Oscar C. Labang (PhD)
School of Professional Studies
Avila University, Kansas City, MO
For a very long time now, I have struggled with inner pressures not to join in this theoretical quibbling about Anglophone Cameroon Literature and just content my soul in a quiet corner and make my modest contributions (whatsoever) to projecting it to the heights that it deserves. I have tried not to enter the debate but to use the usually very informative and enthusiastic arguments to develop something.
This escape is somewhat part of my upbringing. My father was a teacher with a Psychology (Education) background and he often thought me that life is made better by doing your share to the best of your ability not by asking who has not done their share. It is pretty interesting how boyhood scolding can resurface now. As much as I try to avoid asking the questions, it seems the critical effort just like its seismic half never goes away when you want. Consequently, I have chosen to develop a series of short follow-up essays on what is clipping the wings of Anglophone Cameroon Literature (ACL). Evidently, I am plucking my immediate inspiration from Dibussi Tande’s interesting and cogent argument titled Soaring with “Clipped Wings”: Anglophone Cameroon Literature on the Move.
The truth is that we are soaring. But the question is Can we soar better and higher than we are already doing? My answer is a quick and strong affirmation. Then, my research question follows: what is clipping our wings or stopping us from achieving these higher heights? As of this moment, two defining causes have come to mind— what I term lack of apologists and academic gangsterism. In this essay I will be concerned with the lack of apologists as a factor that prevents a minority literature from soaring very high.
Lack of Apologists
Anglophone Cameroon Literature (ACL) can comfortably be classified under Minority Literature. The definition and very nature of this literature justifies this position. No Minority Literature can survive without apologists. It needs critics who are dedicated to writing, commenting, reviewing and critiquing this literature in other to give it currency in the literary market place. It needs Journals, Reviews, Newsletters, Blogs and Notebooks dedicated to the publishing of any “trash” written about this literature. It needs writers’ associations, literary interest groups, genre associations/clubs, and literary pressure groups. It needs awards and prizes, honors and rewards. It needs conferences, symposia, readings, writers meetings, cafés, discussion and workshops. Anglophone Cameroon Literature is deficient in much of these.
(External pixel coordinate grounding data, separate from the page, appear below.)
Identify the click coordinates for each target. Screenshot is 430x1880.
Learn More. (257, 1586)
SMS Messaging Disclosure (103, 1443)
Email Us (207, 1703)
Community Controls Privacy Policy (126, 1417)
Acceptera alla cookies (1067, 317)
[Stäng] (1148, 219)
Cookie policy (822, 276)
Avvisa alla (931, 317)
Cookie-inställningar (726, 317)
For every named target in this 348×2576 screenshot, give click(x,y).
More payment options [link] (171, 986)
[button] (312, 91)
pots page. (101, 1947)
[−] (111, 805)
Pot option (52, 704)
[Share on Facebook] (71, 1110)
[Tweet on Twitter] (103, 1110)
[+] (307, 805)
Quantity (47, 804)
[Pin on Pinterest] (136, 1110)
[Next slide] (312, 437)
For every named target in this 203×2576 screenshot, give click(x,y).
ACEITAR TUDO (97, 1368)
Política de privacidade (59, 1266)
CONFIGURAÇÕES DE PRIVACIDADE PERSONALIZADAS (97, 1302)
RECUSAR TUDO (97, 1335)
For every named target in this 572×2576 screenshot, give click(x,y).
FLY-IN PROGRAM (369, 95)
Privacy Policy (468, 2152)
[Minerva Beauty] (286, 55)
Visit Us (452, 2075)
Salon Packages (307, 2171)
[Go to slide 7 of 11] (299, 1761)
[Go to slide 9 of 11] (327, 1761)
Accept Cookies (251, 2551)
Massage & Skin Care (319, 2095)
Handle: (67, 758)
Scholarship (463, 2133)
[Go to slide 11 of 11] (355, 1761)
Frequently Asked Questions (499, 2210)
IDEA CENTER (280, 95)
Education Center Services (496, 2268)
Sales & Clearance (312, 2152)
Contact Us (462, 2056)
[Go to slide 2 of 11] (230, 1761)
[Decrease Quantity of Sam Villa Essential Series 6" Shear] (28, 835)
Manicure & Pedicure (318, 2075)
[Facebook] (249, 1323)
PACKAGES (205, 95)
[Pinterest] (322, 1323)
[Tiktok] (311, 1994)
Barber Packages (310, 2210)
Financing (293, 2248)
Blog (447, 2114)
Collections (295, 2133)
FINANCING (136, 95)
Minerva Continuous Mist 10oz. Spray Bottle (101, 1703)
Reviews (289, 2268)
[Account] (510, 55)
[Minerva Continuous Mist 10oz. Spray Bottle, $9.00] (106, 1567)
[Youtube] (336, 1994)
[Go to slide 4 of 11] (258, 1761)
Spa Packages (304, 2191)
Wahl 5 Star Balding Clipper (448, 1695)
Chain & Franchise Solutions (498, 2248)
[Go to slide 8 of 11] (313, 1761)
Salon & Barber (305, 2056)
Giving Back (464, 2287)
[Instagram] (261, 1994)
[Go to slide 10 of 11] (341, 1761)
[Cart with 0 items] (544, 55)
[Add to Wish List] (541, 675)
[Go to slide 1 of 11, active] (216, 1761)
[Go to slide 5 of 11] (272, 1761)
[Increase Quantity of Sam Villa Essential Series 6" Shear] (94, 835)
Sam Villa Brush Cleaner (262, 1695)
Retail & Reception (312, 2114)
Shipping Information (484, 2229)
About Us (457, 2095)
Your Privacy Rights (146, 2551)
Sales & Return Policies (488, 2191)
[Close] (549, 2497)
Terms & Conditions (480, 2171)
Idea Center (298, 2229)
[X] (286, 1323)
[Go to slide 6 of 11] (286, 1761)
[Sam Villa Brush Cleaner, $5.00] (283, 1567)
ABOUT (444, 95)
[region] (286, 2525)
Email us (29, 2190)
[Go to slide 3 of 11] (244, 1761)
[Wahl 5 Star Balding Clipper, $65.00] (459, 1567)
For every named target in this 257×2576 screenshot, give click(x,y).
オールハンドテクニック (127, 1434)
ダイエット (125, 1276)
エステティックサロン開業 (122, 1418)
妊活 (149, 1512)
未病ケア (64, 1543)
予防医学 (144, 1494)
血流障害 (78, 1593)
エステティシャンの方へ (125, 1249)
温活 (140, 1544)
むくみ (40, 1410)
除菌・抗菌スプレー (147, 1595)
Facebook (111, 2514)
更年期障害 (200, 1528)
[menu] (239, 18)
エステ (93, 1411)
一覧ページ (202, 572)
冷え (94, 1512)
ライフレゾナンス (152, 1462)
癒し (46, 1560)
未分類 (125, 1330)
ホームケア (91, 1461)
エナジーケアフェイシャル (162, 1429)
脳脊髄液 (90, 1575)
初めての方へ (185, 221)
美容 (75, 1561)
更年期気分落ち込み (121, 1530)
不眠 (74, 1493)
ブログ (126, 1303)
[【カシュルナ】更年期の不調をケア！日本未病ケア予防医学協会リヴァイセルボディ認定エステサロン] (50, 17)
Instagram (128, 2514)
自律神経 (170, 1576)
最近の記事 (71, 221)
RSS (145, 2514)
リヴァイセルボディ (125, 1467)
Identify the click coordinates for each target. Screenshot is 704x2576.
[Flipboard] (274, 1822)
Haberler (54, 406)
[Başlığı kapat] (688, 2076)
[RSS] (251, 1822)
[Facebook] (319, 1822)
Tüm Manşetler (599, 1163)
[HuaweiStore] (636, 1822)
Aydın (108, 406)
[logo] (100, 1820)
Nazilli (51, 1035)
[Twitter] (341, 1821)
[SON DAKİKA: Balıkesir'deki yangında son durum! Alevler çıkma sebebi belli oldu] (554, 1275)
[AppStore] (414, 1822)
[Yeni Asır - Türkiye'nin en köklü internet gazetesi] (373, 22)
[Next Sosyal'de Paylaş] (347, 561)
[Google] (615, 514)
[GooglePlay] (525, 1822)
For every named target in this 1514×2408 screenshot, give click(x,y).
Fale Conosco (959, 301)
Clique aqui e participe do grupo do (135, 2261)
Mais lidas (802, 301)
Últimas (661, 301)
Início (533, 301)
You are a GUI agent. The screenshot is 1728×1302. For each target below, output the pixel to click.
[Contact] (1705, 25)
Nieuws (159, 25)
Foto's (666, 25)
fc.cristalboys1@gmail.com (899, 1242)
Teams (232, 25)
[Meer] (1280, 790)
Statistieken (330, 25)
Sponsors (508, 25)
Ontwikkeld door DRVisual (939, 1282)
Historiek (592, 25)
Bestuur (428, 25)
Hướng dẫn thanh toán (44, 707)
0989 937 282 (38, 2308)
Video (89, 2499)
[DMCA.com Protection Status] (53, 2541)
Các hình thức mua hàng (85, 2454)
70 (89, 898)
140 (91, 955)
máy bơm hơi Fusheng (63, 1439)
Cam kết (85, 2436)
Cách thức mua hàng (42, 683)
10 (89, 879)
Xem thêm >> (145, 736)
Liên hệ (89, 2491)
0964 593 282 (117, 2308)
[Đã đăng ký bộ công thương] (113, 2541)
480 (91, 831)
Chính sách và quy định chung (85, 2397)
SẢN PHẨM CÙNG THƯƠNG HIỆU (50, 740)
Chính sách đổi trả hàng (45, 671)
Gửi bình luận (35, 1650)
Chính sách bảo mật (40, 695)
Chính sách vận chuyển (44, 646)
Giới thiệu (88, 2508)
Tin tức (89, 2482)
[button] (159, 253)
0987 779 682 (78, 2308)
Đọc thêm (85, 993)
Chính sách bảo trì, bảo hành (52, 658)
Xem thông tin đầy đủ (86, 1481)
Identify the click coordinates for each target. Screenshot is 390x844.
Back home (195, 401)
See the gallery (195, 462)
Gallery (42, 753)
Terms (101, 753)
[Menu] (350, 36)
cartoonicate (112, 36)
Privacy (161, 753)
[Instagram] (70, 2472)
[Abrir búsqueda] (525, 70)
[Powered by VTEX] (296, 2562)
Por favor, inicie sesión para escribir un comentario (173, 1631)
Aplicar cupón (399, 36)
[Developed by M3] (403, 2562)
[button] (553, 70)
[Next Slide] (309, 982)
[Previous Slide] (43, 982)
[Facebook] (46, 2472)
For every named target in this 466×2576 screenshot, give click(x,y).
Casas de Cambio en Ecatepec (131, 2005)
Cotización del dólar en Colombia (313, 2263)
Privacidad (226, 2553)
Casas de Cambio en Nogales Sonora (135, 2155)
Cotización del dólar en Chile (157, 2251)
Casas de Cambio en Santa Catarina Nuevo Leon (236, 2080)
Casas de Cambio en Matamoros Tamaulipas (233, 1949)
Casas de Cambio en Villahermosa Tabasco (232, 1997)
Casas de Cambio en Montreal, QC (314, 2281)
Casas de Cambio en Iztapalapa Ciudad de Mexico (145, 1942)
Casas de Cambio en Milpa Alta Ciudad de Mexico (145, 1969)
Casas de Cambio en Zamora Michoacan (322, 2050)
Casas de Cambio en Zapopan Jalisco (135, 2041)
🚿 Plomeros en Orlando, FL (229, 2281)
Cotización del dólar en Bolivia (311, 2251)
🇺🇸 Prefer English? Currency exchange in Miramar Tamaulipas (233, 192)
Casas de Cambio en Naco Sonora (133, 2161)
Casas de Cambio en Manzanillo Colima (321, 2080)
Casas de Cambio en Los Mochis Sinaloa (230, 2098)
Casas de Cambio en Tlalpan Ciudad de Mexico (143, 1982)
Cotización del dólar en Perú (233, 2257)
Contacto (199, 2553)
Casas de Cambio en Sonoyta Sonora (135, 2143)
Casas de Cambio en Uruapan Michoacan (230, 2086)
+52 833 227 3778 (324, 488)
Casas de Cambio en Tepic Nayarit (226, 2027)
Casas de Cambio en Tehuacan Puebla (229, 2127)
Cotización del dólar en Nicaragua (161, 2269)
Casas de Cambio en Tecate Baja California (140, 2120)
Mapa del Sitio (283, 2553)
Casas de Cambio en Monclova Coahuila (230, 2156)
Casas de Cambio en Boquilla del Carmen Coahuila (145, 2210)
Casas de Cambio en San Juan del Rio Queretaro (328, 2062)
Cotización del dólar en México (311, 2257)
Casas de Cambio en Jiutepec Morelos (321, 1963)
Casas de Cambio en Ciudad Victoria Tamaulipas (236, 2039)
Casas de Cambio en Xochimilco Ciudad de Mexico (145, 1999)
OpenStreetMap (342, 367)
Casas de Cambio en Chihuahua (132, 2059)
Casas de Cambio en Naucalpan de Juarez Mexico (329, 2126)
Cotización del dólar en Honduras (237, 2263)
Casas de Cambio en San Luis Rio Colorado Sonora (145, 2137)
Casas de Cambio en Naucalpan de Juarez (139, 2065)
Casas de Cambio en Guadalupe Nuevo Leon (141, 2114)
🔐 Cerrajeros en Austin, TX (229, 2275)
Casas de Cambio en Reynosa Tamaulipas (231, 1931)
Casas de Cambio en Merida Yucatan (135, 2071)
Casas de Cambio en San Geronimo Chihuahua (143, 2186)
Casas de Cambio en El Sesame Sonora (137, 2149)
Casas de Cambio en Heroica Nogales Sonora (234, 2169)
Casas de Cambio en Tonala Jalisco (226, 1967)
The first proof of life and need for survival of a minority literature like ours is the need for a band of individuals who are dedicated to writing, commenting, reviewing and critiquing this literature in other to give it currency in the literary market place. The absence of reviews, commentary, and critique of a literature in the market place of literary culture is a clear indication that such a literature does not exist. Literature exists when people read it, mock it, play with it, evaluate it and celebrate it. When I talk about dedicated individuals, I mean people who love this literature for the sake of the literature and not out of need for promotion in the academia, or to achieve a particular political goal or as a favour to a colleague, or need for friendship.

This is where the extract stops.